Stored records

==================================================

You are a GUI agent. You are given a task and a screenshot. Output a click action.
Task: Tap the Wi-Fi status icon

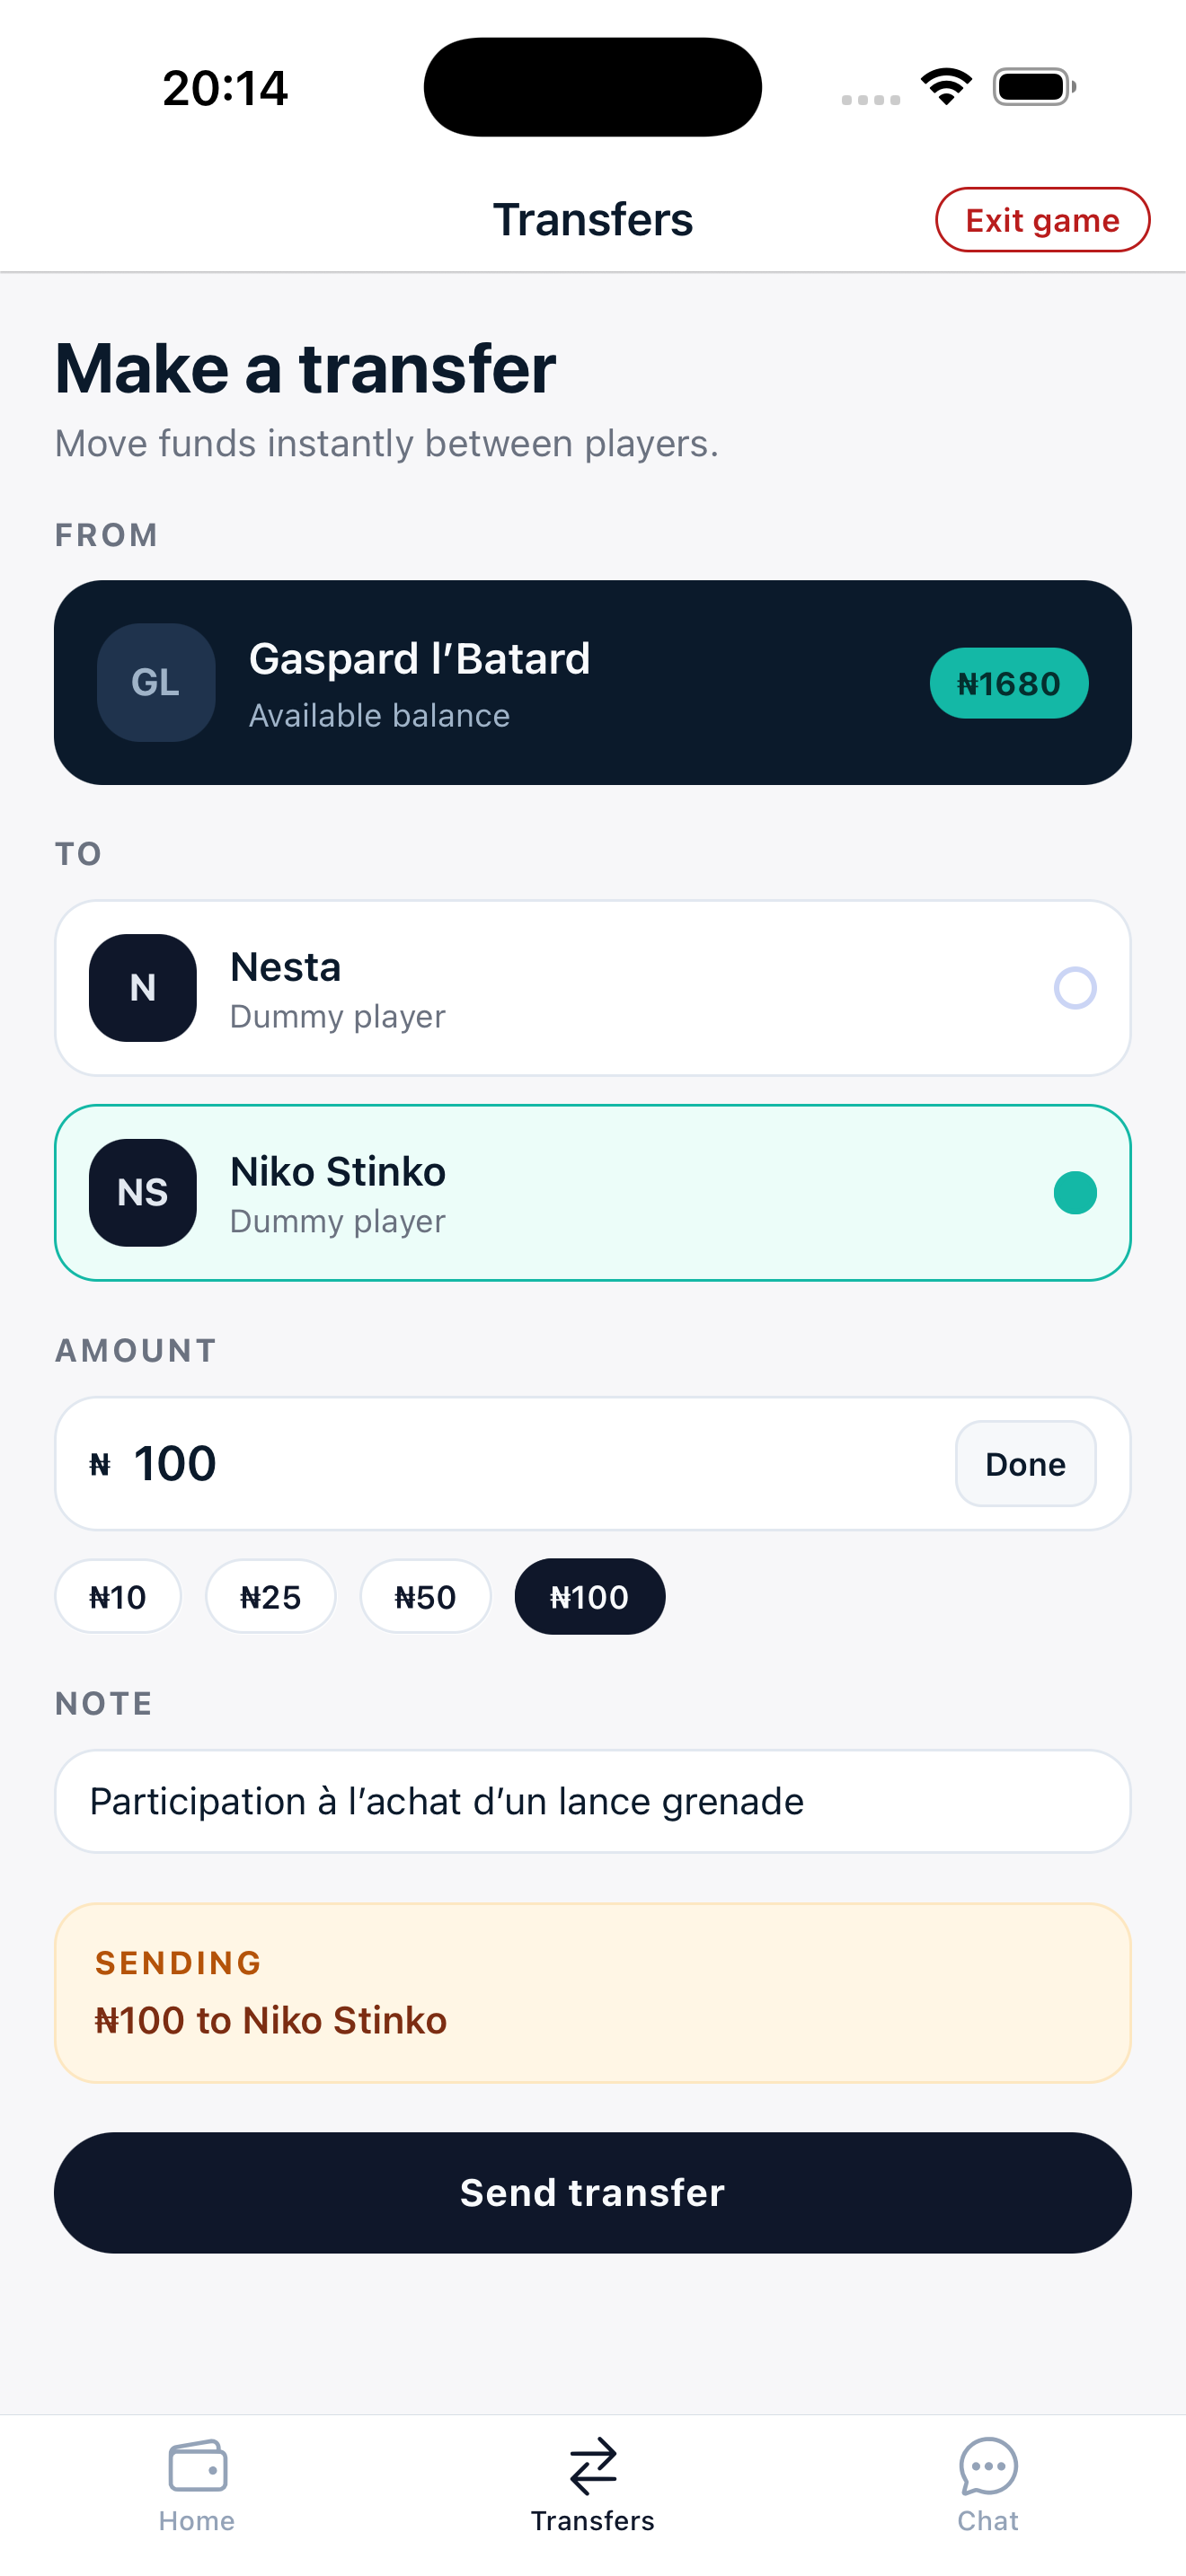pyautogui.click(x=946, y=86)
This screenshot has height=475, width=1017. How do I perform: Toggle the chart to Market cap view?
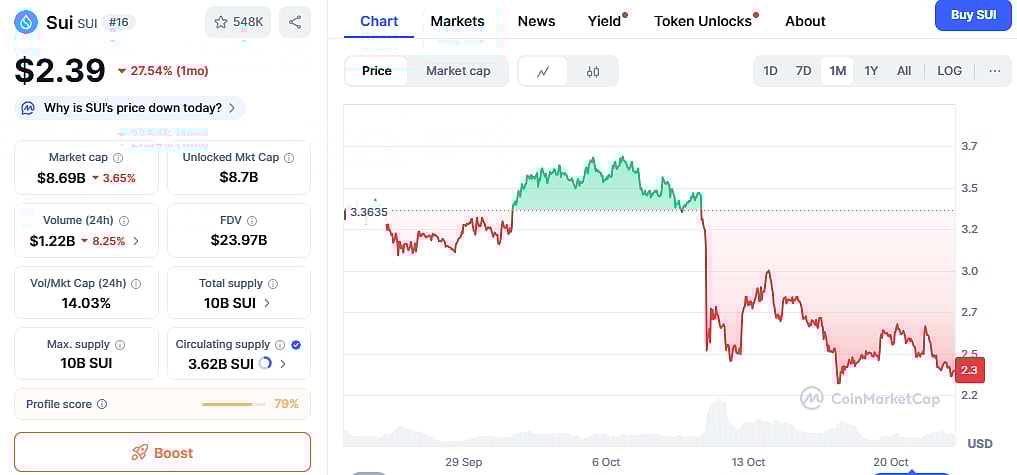[x=458, y=71]
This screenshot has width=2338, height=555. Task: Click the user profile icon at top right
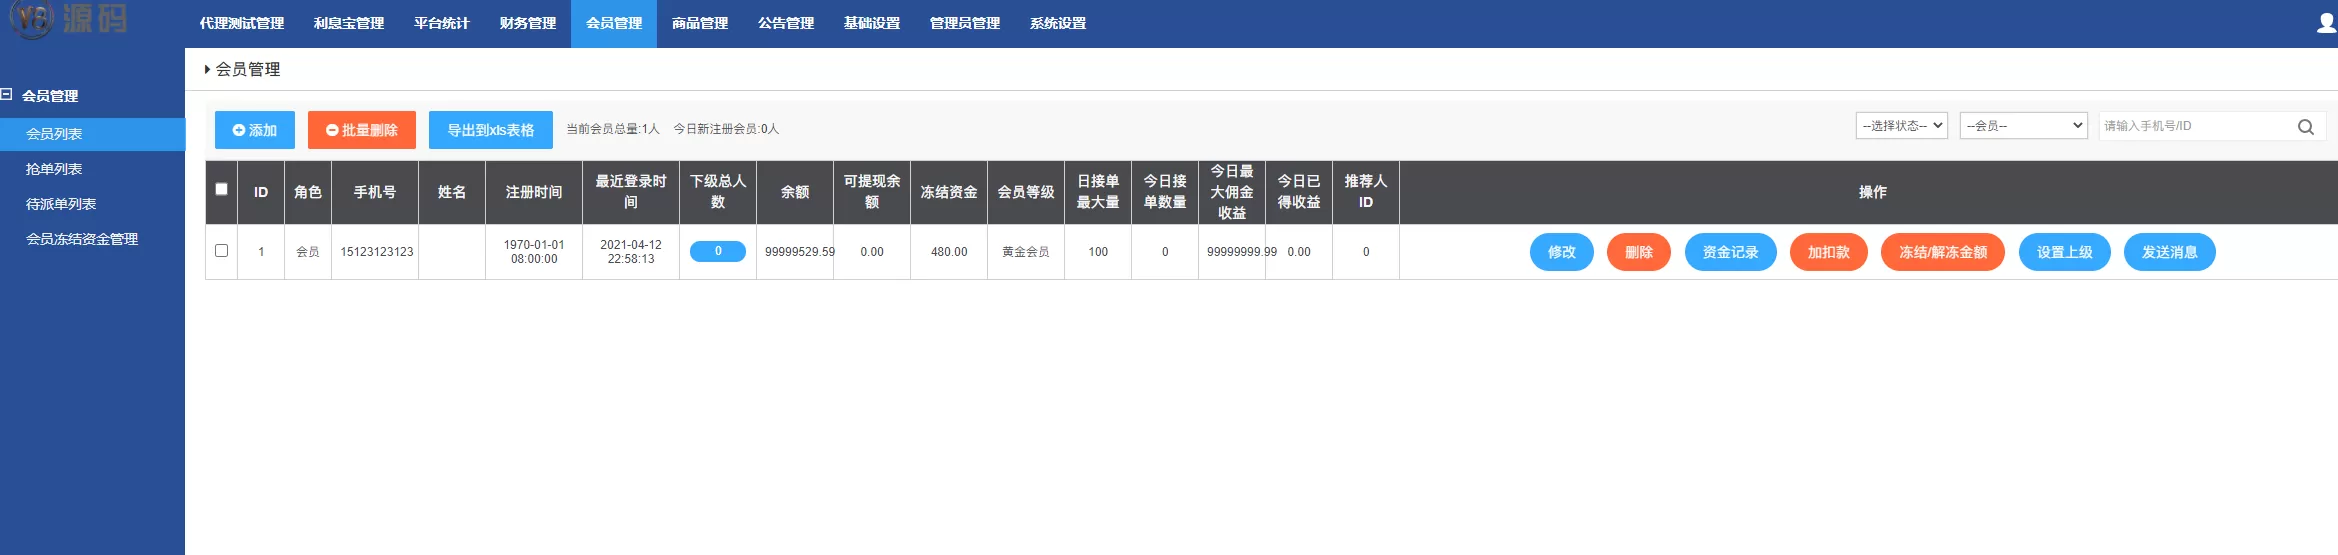2326,23
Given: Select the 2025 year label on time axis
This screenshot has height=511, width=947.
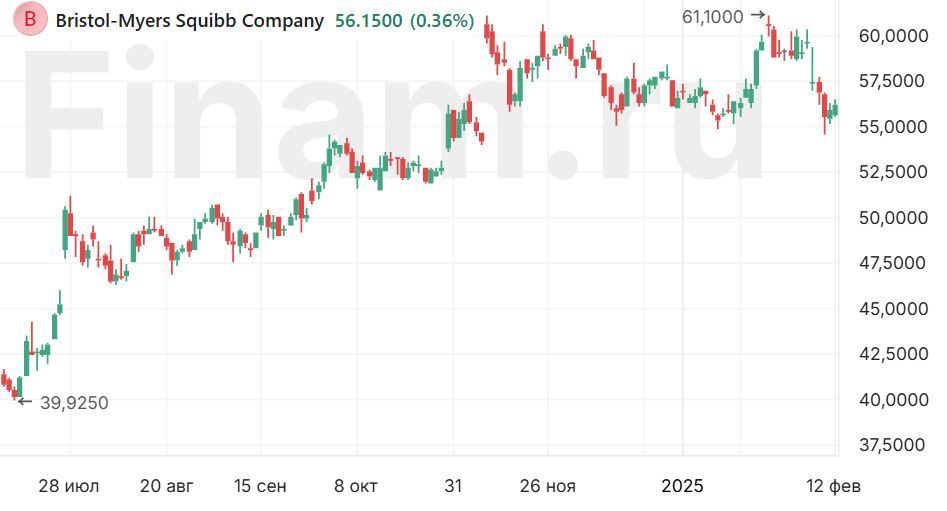Looking at the screenshot, I should click(x=683, y=486).

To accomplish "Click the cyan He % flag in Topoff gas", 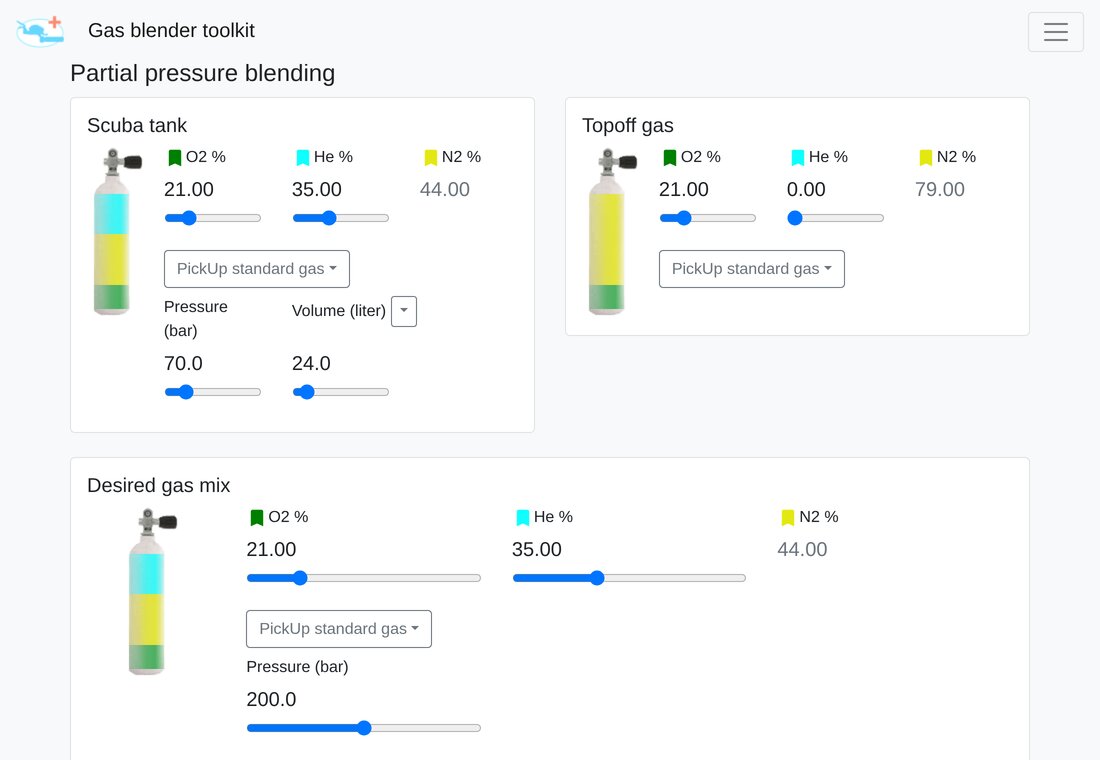I will click(798, 157).
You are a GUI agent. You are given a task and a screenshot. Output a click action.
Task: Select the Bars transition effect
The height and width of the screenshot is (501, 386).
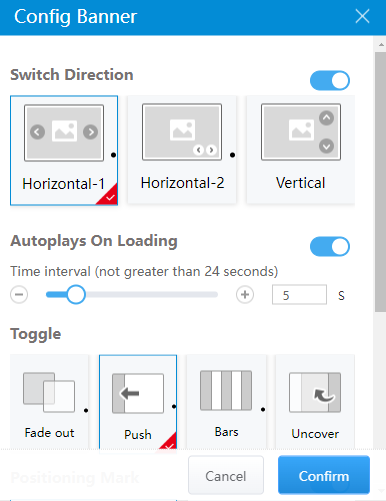pos(226,402)
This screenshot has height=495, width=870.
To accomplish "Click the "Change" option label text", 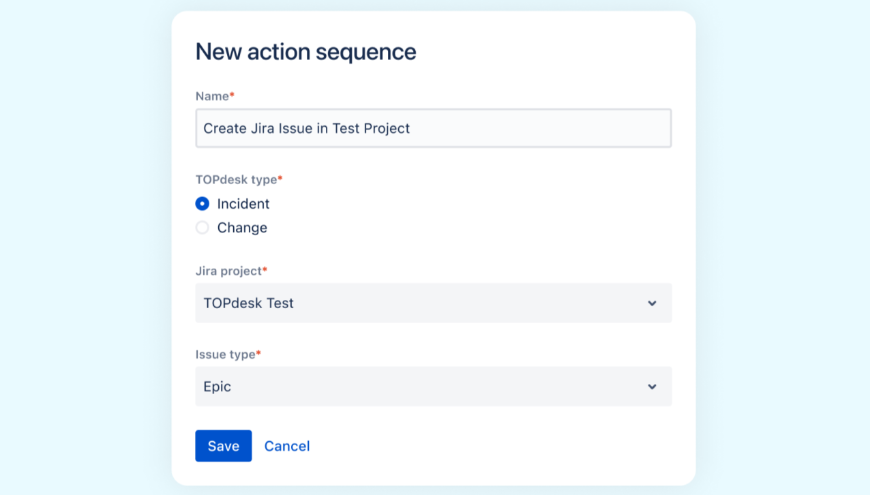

==================================================

**YOUR GOAL:**
Please print the span that begins at the line holding "The height and" and ends at the last line of the data, both ends included, with no pictures.

**RESULT BELOW:**
The height and width of the screenshot is (501, 386).
pos(226,402)
This screenshot has height=495, width=870.
To accomplish "Click the "Change" option label text", 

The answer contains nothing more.